We can admit that it is not trivial. It will change your processes, and the structure of your organization, possibly change your business model as well as curate a new vision and a long-term mission.
However, you won’t regret it. As a matter of fact, you don’t really have a choice. If we don’t do it, other companies will do it and you might find yourself getting trapped. Remember the issue with Zillow.
If you commit to it, it will improve the consistency, accuracy, transparency, and safety of your models. If you want to succeed, you need to start small.

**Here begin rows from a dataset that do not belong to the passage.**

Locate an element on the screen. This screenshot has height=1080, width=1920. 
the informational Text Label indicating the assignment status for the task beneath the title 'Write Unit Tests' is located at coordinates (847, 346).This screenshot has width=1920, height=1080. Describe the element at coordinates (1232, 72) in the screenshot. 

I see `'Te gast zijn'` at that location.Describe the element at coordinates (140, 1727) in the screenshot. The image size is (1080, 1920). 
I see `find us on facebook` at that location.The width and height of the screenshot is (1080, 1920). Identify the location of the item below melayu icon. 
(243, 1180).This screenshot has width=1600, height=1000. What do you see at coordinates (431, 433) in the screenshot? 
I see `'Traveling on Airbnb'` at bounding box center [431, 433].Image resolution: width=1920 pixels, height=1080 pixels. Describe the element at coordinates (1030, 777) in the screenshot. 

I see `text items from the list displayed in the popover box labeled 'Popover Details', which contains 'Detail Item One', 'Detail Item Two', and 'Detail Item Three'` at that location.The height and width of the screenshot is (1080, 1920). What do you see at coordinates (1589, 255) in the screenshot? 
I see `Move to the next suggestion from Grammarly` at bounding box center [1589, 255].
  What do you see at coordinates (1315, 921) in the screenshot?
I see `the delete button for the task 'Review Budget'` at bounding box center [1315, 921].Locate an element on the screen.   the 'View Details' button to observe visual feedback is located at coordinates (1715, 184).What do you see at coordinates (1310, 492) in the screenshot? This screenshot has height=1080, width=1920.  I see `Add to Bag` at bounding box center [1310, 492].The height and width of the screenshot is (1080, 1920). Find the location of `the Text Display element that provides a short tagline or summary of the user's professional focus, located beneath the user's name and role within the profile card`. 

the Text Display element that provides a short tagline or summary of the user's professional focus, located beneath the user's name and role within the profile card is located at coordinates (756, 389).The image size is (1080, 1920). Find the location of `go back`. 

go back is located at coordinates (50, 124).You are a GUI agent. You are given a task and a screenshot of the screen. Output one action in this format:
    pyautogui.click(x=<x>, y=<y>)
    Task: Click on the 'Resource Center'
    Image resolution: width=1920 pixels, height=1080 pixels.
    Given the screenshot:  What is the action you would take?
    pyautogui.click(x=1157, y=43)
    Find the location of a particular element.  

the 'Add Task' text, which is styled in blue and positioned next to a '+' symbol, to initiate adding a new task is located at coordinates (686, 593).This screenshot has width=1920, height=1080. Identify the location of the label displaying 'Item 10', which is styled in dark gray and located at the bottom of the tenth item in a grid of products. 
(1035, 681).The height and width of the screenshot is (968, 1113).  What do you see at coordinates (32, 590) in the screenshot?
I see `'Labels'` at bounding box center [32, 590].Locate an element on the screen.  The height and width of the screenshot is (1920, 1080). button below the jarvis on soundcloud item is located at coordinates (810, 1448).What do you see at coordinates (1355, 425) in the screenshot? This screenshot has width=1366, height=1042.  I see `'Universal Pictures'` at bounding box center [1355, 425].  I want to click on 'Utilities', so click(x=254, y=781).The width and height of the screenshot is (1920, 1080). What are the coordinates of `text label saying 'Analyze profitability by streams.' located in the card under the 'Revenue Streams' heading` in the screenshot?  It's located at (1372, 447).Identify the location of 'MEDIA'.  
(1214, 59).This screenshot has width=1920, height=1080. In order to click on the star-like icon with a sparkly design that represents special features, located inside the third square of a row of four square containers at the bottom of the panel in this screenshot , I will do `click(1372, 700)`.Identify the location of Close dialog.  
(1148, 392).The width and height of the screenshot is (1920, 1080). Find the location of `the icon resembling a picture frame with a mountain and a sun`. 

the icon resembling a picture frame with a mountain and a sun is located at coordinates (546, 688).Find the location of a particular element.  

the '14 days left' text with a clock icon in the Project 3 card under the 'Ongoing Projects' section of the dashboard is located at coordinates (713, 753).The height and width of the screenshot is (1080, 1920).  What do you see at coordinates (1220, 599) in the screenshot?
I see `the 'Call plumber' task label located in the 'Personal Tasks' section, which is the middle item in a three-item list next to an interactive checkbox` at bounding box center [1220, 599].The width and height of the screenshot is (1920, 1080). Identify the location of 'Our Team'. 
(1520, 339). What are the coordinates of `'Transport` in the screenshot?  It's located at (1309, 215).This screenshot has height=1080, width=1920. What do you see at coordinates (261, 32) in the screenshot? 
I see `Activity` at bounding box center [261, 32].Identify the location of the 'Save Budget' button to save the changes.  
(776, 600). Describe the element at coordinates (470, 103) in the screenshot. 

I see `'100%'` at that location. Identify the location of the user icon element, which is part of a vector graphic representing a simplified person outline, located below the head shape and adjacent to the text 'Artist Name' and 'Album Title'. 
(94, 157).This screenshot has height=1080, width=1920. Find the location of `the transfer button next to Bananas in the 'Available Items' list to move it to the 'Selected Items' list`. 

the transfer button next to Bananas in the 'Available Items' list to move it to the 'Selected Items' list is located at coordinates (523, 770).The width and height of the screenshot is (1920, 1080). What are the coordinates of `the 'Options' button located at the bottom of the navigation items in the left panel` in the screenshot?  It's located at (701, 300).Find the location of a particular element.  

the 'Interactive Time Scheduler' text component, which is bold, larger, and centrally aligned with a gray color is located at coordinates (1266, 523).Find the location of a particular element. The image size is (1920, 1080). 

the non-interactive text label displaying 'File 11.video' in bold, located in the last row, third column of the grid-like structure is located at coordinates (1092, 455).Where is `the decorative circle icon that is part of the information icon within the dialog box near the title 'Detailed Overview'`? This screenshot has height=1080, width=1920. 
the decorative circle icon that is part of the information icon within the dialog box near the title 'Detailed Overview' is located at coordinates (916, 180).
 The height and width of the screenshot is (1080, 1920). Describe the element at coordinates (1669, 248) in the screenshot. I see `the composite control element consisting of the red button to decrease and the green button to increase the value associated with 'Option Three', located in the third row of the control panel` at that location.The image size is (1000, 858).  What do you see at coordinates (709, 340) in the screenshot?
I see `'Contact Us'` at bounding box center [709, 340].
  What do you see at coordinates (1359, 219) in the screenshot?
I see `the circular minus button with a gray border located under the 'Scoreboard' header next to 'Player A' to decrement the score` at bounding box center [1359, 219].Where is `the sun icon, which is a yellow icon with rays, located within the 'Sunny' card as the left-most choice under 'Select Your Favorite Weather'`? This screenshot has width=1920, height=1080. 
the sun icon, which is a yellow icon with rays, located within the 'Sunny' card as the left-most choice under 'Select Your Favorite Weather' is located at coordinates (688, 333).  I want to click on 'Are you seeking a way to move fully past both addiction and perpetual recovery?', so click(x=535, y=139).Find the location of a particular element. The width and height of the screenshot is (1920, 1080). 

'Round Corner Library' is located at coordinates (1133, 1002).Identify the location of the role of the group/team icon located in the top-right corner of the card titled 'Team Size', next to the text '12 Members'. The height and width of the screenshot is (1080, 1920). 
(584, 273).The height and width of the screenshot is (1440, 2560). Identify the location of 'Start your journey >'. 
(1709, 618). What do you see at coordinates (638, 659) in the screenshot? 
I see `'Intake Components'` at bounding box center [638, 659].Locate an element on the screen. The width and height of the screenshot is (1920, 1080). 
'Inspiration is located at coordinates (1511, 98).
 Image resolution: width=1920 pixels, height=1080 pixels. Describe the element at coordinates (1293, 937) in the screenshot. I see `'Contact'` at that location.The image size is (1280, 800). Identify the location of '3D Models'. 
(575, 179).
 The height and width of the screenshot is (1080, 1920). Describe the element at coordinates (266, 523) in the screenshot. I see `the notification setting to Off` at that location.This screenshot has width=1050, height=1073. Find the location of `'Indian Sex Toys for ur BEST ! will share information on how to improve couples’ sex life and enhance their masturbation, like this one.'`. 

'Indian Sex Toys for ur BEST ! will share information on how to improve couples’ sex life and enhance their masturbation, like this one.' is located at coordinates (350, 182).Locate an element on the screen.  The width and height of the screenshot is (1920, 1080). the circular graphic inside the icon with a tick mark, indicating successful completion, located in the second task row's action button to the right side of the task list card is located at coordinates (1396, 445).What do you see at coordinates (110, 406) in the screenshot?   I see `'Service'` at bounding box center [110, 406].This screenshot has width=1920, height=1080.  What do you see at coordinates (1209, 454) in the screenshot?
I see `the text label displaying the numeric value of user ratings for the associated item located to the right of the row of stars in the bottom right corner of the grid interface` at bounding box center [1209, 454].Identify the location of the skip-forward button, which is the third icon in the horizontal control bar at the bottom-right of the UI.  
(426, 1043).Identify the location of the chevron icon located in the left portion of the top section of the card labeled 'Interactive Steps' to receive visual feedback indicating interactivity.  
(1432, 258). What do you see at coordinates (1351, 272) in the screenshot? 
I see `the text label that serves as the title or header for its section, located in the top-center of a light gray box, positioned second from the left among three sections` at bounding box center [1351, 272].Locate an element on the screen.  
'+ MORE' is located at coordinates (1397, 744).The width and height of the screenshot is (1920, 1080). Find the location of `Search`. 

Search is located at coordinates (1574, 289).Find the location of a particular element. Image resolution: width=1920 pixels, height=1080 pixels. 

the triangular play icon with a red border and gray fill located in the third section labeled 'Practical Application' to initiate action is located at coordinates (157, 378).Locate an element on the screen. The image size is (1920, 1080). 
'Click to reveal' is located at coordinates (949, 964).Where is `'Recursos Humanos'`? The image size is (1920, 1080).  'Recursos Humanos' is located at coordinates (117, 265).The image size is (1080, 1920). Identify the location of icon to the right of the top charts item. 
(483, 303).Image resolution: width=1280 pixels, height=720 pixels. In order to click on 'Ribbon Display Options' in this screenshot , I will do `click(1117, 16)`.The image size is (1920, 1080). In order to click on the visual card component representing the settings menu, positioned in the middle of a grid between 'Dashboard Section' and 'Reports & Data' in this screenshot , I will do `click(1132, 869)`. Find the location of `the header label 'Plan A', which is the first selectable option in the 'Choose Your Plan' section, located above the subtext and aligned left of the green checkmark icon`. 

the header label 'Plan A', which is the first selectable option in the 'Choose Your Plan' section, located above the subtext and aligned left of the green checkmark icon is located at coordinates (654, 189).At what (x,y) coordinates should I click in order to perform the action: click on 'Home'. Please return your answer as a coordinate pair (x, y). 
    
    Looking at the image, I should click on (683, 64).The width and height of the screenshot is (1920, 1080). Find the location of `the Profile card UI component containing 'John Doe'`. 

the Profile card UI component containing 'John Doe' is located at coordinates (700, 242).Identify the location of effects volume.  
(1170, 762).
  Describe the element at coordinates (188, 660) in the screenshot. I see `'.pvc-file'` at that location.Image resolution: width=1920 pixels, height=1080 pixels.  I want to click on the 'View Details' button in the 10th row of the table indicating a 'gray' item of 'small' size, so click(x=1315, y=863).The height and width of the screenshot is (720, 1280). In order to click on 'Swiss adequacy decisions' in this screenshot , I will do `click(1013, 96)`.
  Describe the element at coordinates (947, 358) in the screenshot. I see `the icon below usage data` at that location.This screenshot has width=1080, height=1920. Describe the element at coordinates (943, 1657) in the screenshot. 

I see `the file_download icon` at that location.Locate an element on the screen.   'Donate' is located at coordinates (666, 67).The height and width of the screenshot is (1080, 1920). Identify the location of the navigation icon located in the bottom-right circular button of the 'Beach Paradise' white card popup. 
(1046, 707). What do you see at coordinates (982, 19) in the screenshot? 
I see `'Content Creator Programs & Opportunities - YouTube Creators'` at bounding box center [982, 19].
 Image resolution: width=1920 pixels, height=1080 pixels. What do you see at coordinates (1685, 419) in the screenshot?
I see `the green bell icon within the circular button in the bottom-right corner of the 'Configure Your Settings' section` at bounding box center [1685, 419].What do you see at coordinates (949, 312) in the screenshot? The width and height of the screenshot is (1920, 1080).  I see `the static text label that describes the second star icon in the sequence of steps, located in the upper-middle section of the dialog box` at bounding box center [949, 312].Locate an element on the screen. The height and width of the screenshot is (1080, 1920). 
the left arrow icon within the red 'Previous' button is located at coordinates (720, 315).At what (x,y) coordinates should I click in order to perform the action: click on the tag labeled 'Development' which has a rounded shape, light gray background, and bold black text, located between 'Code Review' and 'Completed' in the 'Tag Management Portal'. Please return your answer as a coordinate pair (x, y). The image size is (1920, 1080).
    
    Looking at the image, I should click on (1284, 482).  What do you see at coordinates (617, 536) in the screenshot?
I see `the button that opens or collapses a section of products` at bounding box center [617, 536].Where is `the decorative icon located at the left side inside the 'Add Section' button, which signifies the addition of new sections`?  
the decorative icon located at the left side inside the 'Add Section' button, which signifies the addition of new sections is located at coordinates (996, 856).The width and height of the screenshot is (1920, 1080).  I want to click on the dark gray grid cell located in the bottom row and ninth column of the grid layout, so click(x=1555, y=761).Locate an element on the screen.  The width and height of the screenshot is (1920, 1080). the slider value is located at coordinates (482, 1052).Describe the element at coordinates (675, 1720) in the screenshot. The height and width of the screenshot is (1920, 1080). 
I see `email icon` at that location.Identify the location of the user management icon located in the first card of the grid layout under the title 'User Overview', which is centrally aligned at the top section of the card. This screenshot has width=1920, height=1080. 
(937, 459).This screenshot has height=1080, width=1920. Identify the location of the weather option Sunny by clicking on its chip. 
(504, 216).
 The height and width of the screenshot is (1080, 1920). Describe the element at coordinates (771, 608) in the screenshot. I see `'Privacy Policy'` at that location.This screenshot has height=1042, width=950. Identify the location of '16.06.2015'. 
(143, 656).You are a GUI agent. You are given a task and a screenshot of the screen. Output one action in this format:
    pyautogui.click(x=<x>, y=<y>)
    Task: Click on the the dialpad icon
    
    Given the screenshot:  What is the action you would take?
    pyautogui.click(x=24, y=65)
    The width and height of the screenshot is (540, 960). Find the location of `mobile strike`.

Executing DCAI pilot projects will help you to gain momentum. It will also allow you to build a multi-disciplinary in-house DCAI team, which is made of subject matter experts, Machine Learning Engineers, and data quality managers. Which will all be provided with broad DCAI training, and have the ability and skill to also train others.
The Future is Already Here
If you want to see what the future entails, have a look here. There is a paradigm shift and it’s happening now.
The question is not if DCAI will be important for our industry, we are pretty much aware of that. The challenge today is not whether you will adapt to AI, we are seeing more and more mature companies, such as Google, Meta, and Apple adapting, therefore we will adapt too.
The challenge is whether you will adapt quickly enough to turn it into an opportunity.